On 03/04/2013 12:47 PM, Michael Schnell wrote:

In all fpc enabled patforms I examined (X86 Windows, X86 Linux, X64-64 Windows, X86-64 Linux, ARM Linux (32 Bits) the platform provides as well library calls as dedicated threadvar pointer registers. In windows the registers seem to be undocumented but obviously "stable", as a change would break a lot existing C/C++ software.

All C/C++ compilers I examined used the threadvar pointer Registers for speed..


FWIW:
I rechecked this and can add these results:

With ARM, the pre-Cortex Arch on Linux uses A9 as a pointer to the TLS (Thread local Storage http://en.wikipedia.org/wiki/Thread-local_storage , that holds the threadvars). So (as with all x86 variants) no library or system call is necessary.
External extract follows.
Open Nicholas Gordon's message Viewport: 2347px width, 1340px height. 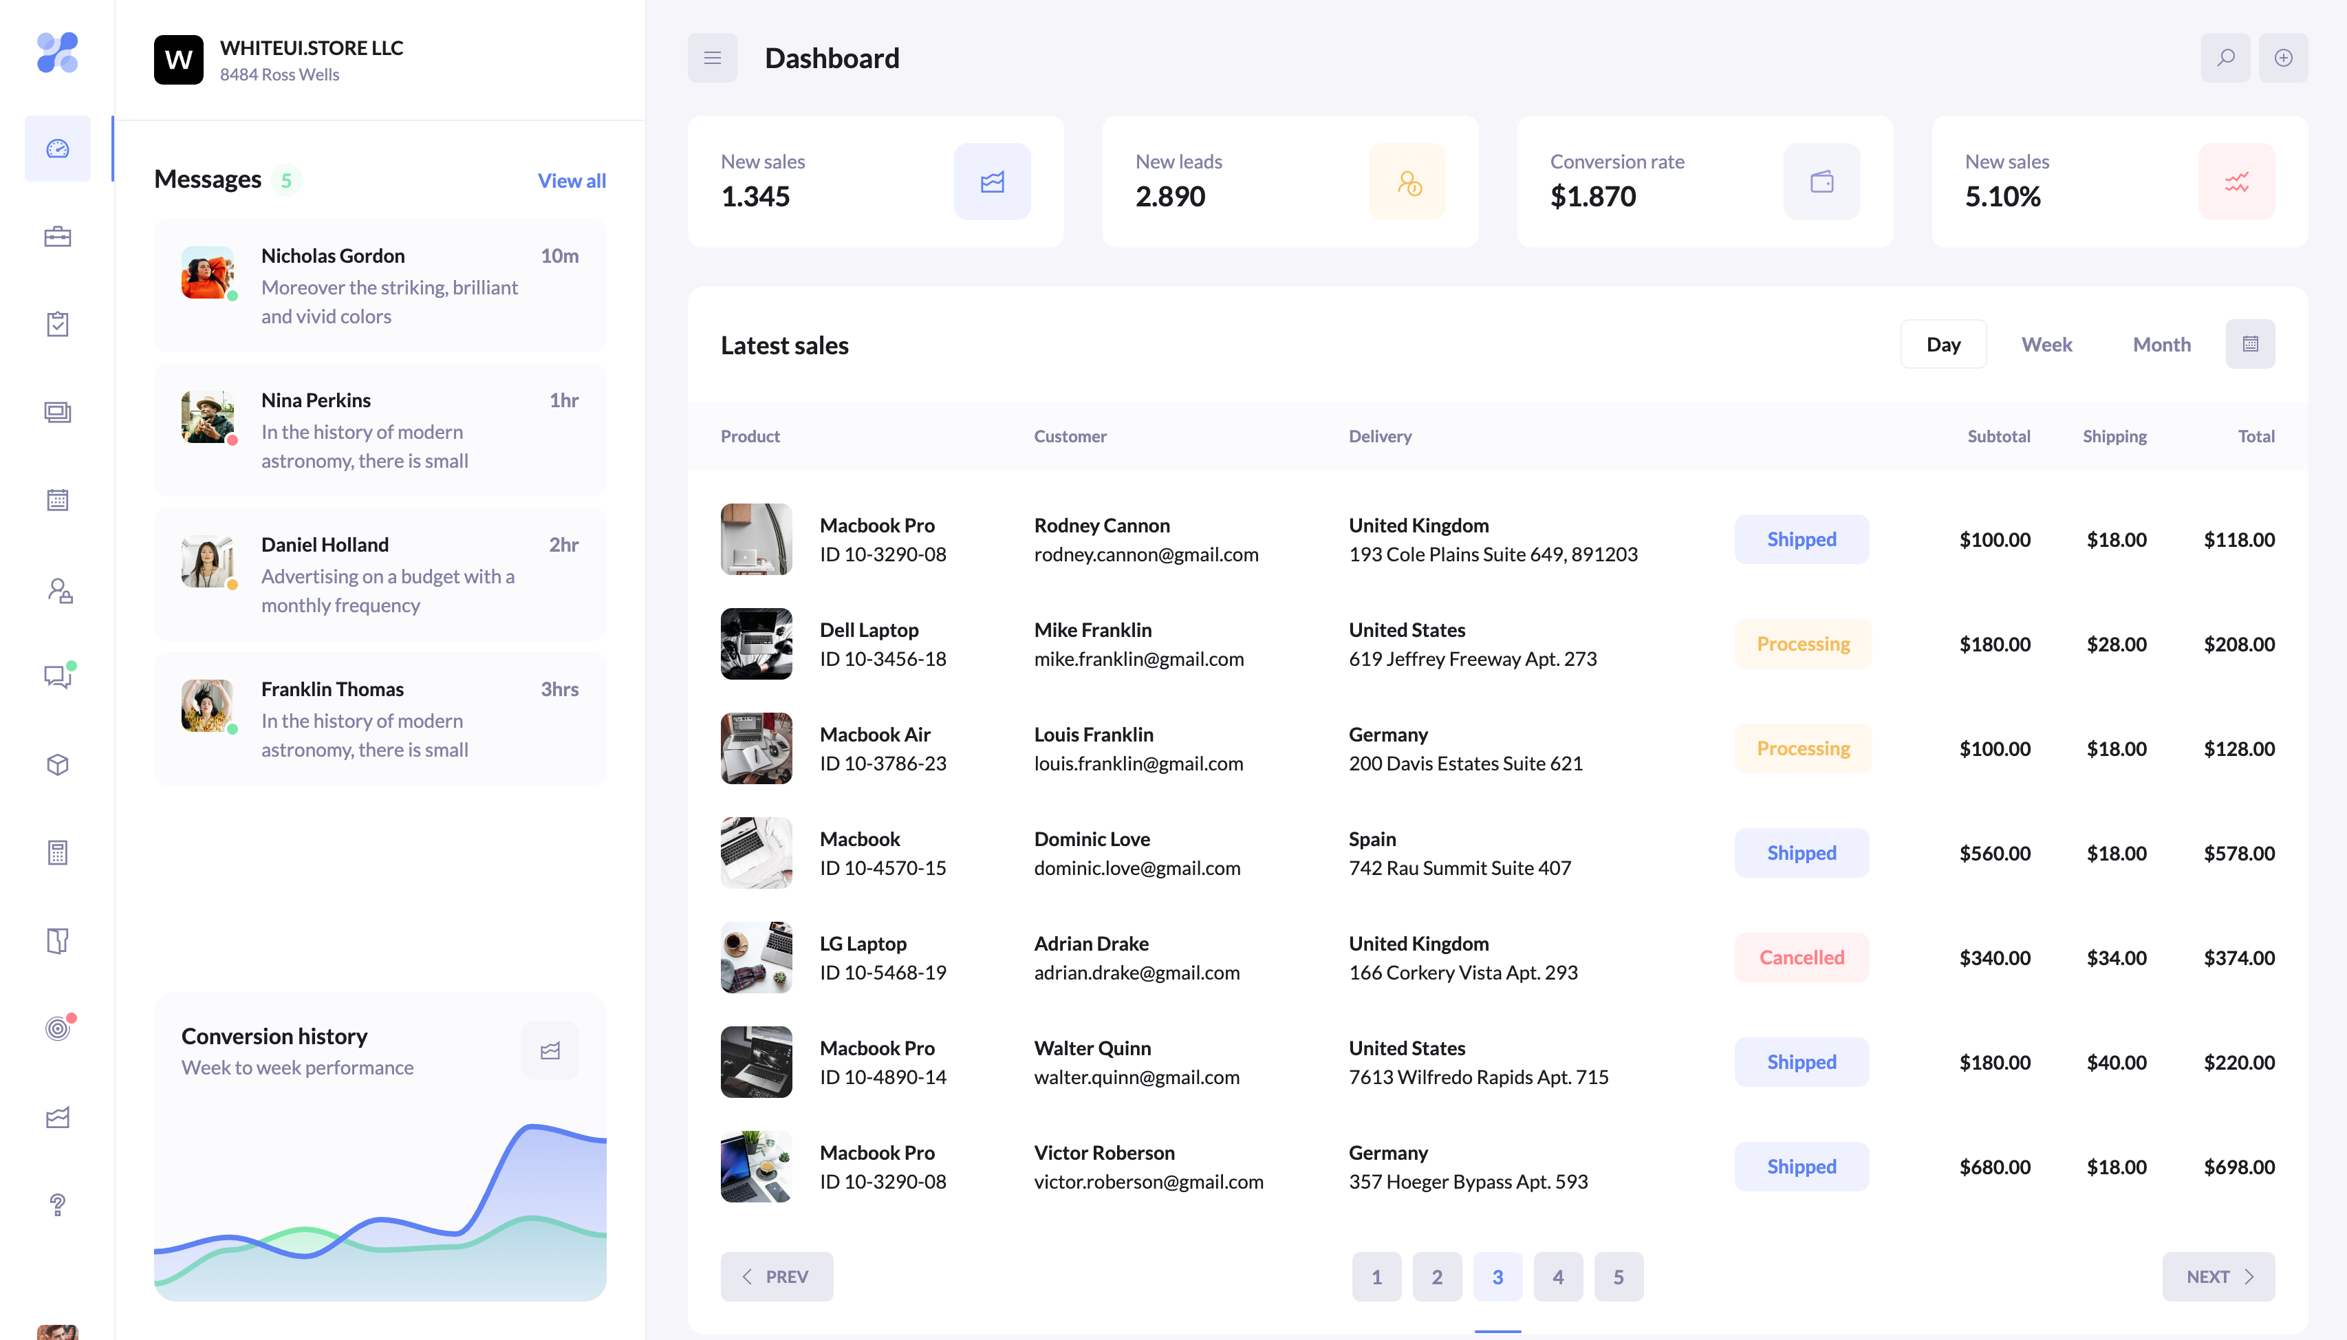point(380,285)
With Cortex, this has changed to the use of the CP15 Register (freeing A9 to allow for better optimization). Now, CP15 is in fact not very suitable for this purpose, as it can only be accessed with privileged instructions and thus not in user mode (where the TLS in fact is invented for). Thus a system call (or trap) is needed to get the address of a threadvar. As a system call supposedly is rather costly on ARM (invalidating the cache, as here, (other than with x86) the cache is closer to the CPU than the MMU) using a library call will not do additional harm.




Generally:

The frequent access to threadvars is necessary with threaded programs that use the same code in multiple threads to allow for each thread to find easily out "who I am" even in a deeply nested function environment.
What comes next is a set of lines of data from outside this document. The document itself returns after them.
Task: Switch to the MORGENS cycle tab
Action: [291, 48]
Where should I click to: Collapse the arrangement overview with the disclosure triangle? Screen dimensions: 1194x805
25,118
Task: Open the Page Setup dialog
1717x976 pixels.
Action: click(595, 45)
But in an object driven language, this can easily be overcome by creating an instance of an object for each thread and with that, you always have the "Self" pointer as a thread specific entity. Happily "Self" resides on the stack that is dedicated for each thread, anyway, and is created automatically for any "procedure or object". So the use of any threadvar is necessary only when creating the thread-related object but it's not necessary to access any threadvar frequently.




Conclusion:

With FPC, the optimization of threadvar access is not necessary. Instead it is highly recommended to always use thread specific instances of the classes that do the threaded work. TThread of course provides this out of the box.